Thursday, March 28, 2013

Off the path: A quickie thought about the Heat's first loss in 28 games

So let's start off with an admission - I stopped being a huge basketball fan when MJ retired and the Knicks got bad in the early 2000's.  I miss hard-nosed basketball - you remember, when they paid for each drive to the basket with a bruise, drew the foul, and smiled because they knew their power forward was going to do the same to the next guy to drive in your defensive end.  I missed hard basketball, and while I'm all for the skill and ability shown by big men from outside of the US (see: Nowitzki, Dirk) it hurt to see the Association become a jumper-fest.

Last night, the Bulls and Heat played a REALLY good basketball game.  Hard fouls (I didn't see one flagrant, although LeBron got called for one that should be reversed - he showed more patience than Gandhi), drives to the basket, and proof that the juggernaut of the Eastern Conference can be beaten - for at least one game.  After a run of dominance not seen in 41 years, the Beast of the East got beat with an old-school, teeth-jarring performance that I can only hope is repeated come playoff-time.

Yes, I'll be rooting for the Knicks again, but if the Heat and Bulls match up at any point, it's must see TV and, fandom be damned, I'm watching good basketball.

Sunday, February 3, 2013

Super Bowl Thoughts (not the whole play by play)

Since this is my first post back since 8/2011, I figure I'll just go with current events instead of diving head-first into baseball - we'll have enough time for that later.  Here goes with my thoughts on Super Bowl XLVII:

Game analysis: What looked like a blowout at 28-6 turned into a nail-biter with some questionable decision-making in the last two minutes by a coach that looked over his head. The big story was the partial blackout - 34 minutes where both teams were inactive and had to keep busy while New Orleans unscrewed itself. Before the blackout, San Fran looked listless and unable to gather itself under center, leaving its defense to get exposed by Joe Flacco and his amazing receiving corps of Smith, Boldin, Dickson, and Pitta. Afterward, Kaepernick and Co. looked to finally get their heads out of their behinds and were in sync, mixing in good passing with a running game that would have normally gotten the job done.

The untold story: third down.

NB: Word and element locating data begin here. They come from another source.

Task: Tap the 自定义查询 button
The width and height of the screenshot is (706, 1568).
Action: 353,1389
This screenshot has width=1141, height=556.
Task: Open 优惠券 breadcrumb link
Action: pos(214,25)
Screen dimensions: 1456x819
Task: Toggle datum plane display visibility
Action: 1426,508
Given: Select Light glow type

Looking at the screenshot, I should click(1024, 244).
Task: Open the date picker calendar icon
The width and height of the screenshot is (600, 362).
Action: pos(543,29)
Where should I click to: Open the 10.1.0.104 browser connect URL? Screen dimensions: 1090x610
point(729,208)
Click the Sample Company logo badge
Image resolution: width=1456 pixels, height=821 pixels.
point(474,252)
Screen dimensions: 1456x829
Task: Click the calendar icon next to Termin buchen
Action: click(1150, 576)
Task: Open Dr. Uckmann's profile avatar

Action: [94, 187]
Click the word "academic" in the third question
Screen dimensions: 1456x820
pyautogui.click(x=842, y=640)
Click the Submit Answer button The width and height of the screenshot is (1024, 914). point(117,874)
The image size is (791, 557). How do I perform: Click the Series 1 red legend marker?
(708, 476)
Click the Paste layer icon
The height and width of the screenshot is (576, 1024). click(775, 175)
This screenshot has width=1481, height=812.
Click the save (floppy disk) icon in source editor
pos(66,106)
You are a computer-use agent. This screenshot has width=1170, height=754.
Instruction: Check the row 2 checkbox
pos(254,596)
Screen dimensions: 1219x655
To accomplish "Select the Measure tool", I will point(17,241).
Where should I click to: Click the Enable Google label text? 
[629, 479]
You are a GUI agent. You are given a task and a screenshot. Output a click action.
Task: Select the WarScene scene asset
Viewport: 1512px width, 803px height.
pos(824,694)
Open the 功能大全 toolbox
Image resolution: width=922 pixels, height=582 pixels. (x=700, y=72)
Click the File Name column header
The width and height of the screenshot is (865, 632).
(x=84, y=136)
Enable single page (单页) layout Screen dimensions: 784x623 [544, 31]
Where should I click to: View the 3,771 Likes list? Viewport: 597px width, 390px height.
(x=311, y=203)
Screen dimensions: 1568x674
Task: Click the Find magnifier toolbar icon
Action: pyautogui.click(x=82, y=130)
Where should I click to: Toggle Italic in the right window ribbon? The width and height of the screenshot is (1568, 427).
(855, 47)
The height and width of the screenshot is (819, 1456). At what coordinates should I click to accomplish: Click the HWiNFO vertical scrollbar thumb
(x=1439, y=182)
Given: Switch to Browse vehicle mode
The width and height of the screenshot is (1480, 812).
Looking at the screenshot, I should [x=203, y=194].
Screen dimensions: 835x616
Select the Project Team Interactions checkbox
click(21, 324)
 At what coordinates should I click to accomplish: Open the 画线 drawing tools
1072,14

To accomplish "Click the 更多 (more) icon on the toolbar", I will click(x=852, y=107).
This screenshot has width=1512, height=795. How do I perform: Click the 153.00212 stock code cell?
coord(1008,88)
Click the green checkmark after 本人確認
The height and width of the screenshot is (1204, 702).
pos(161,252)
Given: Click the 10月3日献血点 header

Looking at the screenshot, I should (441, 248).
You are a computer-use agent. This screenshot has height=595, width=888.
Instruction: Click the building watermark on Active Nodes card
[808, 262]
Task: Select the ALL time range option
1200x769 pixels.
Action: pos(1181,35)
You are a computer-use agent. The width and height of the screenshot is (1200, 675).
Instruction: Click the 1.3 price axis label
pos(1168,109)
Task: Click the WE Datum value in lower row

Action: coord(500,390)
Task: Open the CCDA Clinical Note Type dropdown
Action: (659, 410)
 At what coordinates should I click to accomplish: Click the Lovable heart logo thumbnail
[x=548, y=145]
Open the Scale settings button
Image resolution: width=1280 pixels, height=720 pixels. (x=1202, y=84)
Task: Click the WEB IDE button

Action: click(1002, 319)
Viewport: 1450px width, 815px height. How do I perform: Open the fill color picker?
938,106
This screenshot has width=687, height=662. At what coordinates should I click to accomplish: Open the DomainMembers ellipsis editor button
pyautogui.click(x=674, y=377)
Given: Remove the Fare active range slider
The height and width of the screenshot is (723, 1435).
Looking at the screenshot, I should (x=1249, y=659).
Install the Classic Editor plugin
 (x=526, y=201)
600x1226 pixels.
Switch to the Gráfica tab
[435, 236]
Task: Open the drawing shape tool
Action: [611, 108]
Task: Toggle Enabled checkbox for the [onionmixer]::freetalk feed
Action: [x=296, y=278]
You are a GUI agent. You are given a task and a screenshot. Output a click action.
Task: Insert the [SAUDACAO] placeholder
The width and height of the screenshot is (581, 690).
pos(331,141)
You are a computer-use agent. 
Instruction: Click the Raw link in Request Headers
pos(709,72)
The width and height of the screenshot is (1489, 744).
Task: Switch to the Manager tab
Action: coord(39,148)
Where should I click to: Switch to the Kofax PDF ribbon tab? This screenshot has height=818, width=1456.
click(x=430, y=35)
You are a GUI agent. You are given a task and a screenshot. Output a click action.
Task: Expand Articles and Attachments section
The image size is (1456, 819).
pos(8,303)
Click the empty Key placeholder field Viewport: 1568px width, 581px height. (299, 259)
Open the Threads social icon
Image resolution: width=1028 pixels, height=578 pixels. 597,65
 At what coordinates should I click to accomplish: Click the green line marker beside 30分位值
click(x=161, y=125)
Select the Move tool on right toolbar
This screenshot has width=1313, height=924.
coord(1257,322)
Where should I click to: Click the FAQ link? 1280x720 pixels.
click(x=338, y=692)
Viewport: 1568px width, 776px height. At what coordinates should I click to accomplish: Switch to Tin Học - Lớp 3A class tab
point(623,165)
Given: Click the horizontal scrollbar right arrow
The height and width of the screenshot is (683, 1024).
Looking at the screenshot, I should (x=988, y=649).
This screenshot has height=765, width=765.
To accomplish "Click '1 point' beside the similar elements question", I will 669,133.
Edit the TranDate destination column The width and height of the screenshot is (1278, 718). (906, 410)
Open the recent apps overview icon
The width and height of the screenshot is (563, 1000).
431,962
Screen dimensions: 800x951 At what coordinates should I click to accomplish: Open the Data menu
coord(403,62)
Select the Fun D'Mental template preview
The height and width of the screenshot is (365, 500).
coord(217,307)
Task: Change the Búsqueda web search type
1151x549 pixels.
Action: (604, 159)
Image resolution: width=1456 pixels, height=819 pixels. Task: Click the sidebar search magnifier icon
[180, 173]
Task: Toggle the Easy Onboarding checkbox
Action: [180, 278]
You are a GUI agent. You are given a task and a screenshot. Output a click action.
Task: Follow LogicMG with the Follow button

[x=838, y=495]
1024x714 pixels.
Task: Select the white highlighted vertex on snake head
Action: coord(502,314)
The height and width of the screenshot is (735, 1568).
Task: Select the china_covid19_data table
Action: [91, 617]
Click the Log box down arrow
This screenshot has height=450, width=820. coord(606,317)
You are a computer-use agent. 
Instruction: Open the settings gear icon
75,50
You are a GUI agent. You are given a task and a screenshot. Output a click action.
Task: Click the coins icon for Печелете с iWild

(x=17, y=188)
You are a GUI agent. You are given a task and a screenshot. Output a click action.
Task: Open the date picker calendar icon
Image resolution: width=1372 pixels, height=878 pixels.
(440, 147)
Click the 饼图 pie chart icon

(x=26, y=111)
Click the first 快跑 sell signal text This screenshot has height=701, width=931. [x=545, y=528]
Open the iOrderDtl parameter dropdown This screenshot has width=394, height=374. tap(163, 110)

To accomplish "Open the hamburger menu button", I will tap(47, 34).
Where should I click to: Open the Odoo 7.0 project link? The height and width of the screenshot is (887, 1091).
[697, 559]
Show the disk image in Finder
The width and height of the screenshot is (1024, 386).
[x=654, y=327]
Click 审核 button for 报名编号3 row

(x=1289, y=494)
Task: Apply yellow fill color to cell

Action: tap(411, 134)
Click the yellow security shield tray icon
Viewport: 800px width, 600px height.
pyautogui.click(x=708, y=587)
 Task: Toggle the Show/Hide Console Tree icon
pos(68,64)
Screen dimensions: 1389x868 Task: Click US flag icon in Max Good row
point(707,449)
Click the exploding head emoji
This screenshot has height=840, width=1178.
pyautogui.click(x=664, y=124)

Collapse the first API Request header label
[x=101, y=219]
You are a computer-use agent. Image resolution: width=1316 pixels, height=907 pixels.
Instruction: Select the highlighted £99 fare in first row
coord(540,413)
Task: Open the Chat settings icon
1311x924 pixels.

Baltimore went 9-16 on third down, while the Niners were a pathetic 2-9. If you didn't look at that one stat but saw other offensive stats - SF led in total yards, first downs, nearly doubled Baltimore in rushing yards - you'd think San Francisco won by 20 points. But seven drives that got to third down got to fourth down (SF went 0-1 on fourth down also, which we'll get to later), which is a killer for a team that relies on ball control with its run game.

Speaking of the Niners' running game, why on earth are they passing inside the 10-yard line four times? You've got Colin Kaepernick, who's averaging over 6 yards per rush on the season, and Frank Gore, who already had 110 yards on a 5.8YPR average for the game. To top it off, you have two timeouts left and you're facing a defense that is MISSING IT'S NOSE TACKLE. Jim Harbaugh should have a bunch of explaining to do regarding his shoddy clock management and his absurd play calling. You've rushed for close to 200 yards on the game and you have three legitimate threats in the backfield...there's no reason to be passing the ball when you have timeouts in your pocket, down by five points.

All in all it was a great game played by two very good teams. I think Jim got outcoached by John, which makes sense considering John has been doing it longer and has been very successful in his own right. But the players on the field decided the game - Kaepernick threw a costly interception, Jones had the amazing kickoff return TD (which I think was closer to 109 than 108), and the Baltimore defense made the plays it needed when it mattered most. I don't anticipate B'more being able to get back next season - their age concerns me - but San Fran has a legitimate shot at making a repeat run.

The Forty-Niners need to keep innovating the pistol offense and developing Kaepernick as a starting QB - his throwing motion takes way too long and he only makes one read before scrambling. Right now he's all power and light on the finesse, which isn't to say he doesn't show flashes (he's had some really great throws during the playoffs and the Super Bowl itself) but it's not all there yet. At this point they need to treat him like a veteran and throw the book at him - see if he sticks, or find a new QB.

Next year the game will be at Met-Life Stadium, home of the Jets (and Giants). Can't wait for a cold-weather Super Bowl - that's the way it should always be played.